RECORDS SHOWN:
++++++++++
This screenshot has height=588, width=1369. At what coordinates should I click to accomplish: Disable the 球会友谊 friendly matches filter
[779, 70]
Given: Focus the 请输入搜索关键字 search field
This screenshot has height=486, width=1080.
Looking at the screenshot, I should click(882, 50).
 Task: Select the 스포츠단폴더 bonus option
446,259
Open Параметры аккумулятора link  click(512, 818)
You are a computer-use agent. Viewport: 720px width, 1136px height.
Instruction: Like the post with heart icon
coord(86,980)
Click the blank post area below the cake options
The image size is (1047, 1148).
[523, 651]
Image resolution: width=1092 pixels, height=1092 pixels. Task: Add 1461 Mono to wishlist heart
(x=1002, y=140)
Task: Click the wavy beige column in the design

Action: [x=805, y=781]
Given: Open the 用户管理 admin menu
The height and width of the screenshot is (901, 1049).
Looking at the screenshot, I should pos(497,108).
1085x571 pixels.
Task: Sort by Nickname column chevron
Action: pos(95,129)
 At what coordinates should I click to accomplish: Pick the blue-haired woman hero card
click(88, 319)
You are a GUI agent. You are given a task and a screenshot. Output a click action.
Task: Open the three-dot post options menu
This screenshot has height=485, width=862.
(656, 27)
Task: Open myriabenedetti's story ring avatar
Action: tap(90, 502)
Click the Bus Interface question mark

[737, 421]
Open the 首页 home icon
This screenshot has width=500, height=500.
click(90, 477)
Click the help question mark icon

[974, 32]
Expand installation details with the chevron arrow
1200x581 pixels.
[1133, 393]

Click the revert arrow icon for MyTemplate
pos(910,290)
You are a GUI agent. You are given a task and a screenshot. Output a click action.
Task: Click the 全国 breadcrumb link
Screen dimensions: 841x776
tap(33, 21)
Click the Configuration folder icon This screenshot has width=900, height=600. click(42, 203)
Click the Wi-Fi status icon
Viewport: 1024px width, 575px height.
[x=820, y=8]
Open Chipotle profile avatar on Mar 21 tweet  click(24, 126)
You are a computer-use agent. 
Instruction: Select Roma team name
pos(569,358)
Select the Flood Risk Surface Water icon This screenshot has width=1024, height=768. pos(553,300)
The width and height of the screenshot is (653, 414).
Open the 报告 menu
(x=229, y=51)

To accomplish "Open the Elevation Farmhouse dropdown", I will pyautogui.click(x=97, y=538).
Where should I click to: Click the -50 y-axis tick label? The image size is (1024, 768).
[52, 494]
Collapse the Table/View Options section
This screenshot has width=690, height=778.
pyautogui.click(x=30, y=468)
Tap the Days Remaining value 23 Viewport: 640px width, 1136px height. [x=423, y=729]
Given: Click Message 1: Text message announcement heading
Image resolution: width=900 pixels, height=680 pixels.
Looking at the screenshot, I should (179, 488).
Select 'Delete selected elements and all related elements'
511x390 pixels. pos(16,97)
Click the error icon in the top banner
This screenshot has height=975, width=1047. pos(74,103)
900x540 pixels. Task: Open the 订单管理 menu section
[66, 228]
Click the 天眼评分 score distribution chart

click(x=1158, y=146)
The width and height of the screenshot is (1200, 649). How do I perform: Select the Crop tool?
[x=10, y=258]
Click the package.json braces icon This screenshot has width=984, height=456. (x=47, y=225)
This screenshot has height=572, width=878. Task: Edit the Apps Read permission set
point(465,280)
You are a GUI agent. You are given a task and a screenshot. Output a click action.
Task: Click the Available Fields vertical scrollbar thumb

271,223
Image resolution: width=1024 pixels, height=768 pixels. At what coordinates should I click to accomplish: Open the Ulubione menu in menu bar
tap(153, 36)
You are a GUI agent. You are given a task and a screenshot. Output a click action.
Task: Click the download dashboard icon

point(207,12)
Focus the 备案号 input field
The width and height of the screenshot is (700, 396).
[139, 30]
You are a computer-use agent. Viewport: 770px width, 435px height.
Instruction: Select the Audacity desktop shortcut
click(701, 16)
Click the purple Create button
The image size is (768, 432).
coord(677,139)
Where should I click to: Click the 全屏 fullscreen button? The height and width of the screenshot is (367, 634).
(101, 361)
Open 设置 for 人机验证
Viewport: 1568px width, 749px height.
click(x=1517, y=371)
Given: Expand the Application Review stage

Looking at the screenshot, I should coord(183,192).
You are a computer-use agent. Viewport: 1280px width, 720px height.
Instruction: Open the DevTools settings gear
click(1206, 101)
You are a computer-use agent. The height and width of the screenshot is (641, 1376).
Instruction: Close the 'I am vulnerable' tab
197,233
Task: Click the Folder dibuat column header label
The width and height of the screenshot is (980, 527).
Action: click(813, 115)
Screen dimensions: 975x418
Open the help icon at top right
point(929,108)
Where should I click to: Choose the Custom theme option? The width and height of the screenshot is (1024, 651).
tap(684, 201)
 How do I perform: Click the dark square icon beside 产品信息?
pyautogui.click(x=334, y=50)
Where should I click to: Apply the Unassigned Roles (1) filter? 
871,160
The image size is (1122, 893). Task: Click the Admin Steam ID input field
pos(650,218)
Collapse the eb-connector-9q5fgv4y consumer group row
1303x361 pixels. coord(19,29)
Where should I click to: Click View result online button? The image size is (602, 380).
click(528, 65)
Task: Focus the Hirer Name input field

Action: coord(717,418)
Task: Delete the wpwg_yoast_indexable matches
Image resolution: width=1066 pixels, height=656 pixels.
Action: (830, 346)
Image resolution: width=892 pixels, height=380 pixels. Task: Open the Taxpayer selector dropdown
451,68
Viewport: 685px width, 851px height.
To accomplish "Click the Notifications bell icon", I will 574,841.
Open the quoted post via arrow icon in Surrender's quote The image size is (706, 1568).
++++++++++
In full and without alteration, retype the entries above.

SOLUTION TO THE EXERCISE:
This screenshot has height=588, width=1369. At what coordinates should I click to accomplish: Disable the 球会友谊 friendly matches filter
[779, 70]
Given: Focus the 请输入搜索关键字 search field
This screenshot has height=486, width=1080.
Looking at the screenshot, I should click(882, 50).
 Task: Select the 스포츠단폴더 bonus option
446,259
Open Параметры аккумулятора link  click(512, 818)
You are a computer-use agent. Viewport: 720px width, 1136px height.
Instruction: Like the post with heart icon
coord(86,980)
Click the blank post area below the cake options
The image size is (1047, 1148).
[523, 651]
Image resolution: width=1092 pixels, height=1092 pixels. Task: Add 1461 Mono to wishlist heart
(x=1002, y=140)
Task: Click the wavy beige column in the design

Action: [x=805, y=781]
Given: Open the 用户管理 admin menu
The height and width of the screenshot is (901, 1049).
Looking at the screenshot, I should pos(497,108).
1085x571 pixels.
Task: Sort by Nickname column chevron
Action: pos(95,129)
 At what coordinates should I click to accomplish: Pick the blue-haired woman hero card
click(88, 319)
You are a GUI agent. You are given a task and a screenshot. Output a click action.
Task: Open the three-dot post options menu
This screenshot has height=485, width=862.
(656, 27)
Task: Open myriabenedetti's story ring avatar
Action: tap(90, 502)
Click the Bus Interface question mark

[737, 421]
Open the 首页 home icon
This screenshot has width=500, height=500.
click(90, 477)
Click the help question mark icon

[974, 32]
Expand installation details with the chevron arrow
1200x581 pixels.
[1133, 393]

Click the revert arrow icon for MyTemplate
pos(910,290)
You are a GUI agent. You are given a task and a screenshot. Output a click action.
Task: Click the 全国 breadcrumb link
Screen dimensions: 841x776
tap(33, 21)
Click the Configuration folder icon This screenshot has width=900, height=600. click(42, 203)
Click the Wi-Fi status icon
Viewport: 1024px width, 575px height.
[x=820, y=8]
Open Chipotle profile avatar on Mar 21 tweet  click(24, 126)
You are a computer-use agent. 
Instruction: Select Roma team name
pos(569,358)
Select the Flood Risk Surface Water icon This screenshot has width=1024, height=768. pos(553,300)
The width and height of the screenshot is (653, 414).
Open the 报告 menu
(x=229, y=51)

To accomplish "Open the Elevation Farmhouse dropdown", I will pyautogui.click(x=97, y=538).
Where should I click to: Click the -50 y-axis tick label? The image size is (1024, 768).
[52, 494]
Collapse the Table/View Options section
This screenshot has width=690, height=778.
pyautogui.click(x=30, y=468)
Tap the Days Remaining value 23 Viewport: 640px width, 1136px height. [x=423, y=729]
Given: Click Message 1: Text message announcement heading
Image resolution: width=900 pixels, height=680 pixels.
Looking at the screenshot, I should (179, 488).
Select 'Delete selected elements and all related elements'
511x390 pixels. pos(16,97)
Click the error icon in the top banner
This screenshot has height=975, width=1047. pos(74,103)
900x540 pixels. Task: Open the 订单管理 menu section
[66, 228]
Click the 天眼评分 score distribution chart

click(x=1158, y=146)
The width and height of the screenshot is (1200, 649). How do I perform: Select the Crop tool?
[x=10, y=258]
Click the package.json braces icon This screenshot has width=984, height=456. (x=47, y=225)
This screenshot has height=572, width=878. Task: Edit the Apps Read permission set
point(465,280)
You are a GUI agent. You are given a task and a screenshot. Output a click action.
Task: Click the Available Fields vertical scrollbar thumb

271,223
Image resolution: width=1024 pixels, height=768 pixels. At what coordinates should I click to accomplish: Open the Ulubione menu in menu bar
tap(153, 36)
You are a GUI agent. You are given a task and a screenshot. Output a click action.
Task: Click the download dashboard icon

point(207,12)
Focus the 备案号 input field
The width and height of the screenshot is (700, 396).
[139, 30]
You are a computer-use agent. Viewport: 770px width, 435px height.
Instruction: Select the Audacity desktop shortcut
click(701, 16)
Click the purple Create button
The image size is (768, 432).
coord(677,139)
Where should I click to: Click the 全屏 fullscreen button? The height and width of the screenshot is (367, 634).
(101, 361)
Open 设置 for 人机验证
Viewport: 1568px width, 749px height.
click(x=1517, y=371)
Given: Expand the Application Review stage

Looking at the screenshot, I should coord(183,192).
You are a computer-use agent. Viewport: 1280px width, 720px height.
Instruction: Open the DevTools settings gear
click(1206, 101)
You are a computer-use agent. The height and width of the screenshot is (641, 1376).
Instruction: Close the 'I am vulnerable' tab
197,233
Task: Click the Folder dibuat column header label
The width and height of the screenshot is (980, 527).
Action: click(813, 115)
Screen dimensions: 975x418
Open the help icon at top right
point(929,108)
Where should I click to: Choose the Custom theme option? The width and height of the screenshot is (1024, 651).
tap(684, 201)
 How do I perform: Click the dark square icon beside 产品信息?
pyautogui.click(x=334, y=50)
Where should I click to: Apply the Unassigned Roles (1) filter? 
871,160
The image size is (1122, 893). Task: Click the Admin Steam ID input field
pos(650,218)
Collapse the eb-connector-9q5fgv4y consumer group row
1303x361 pixels. coord(19,29)
Where should I click to: Click View result online button? The image size is (602, 380).
click(528, 65)
Task: Focus the Hirer Name input field

Action: coord(717,418)
Task: Delete the wpwg_yoast_indexable matches
Image resolution: width=1066 pixels, height=656 pixels.
Action: (830, 346)
Image resolution: width=892 pixels, height=380 pixels. Task: Open the Taxpayer selector dropdown
451,68
Viewport: 685px width, 851px height.
To accomplish "Click the Notifications bell icon", I will 574,841.
Open the quoted post via arrow icon in Surrender's quote The image size is (706, 1568).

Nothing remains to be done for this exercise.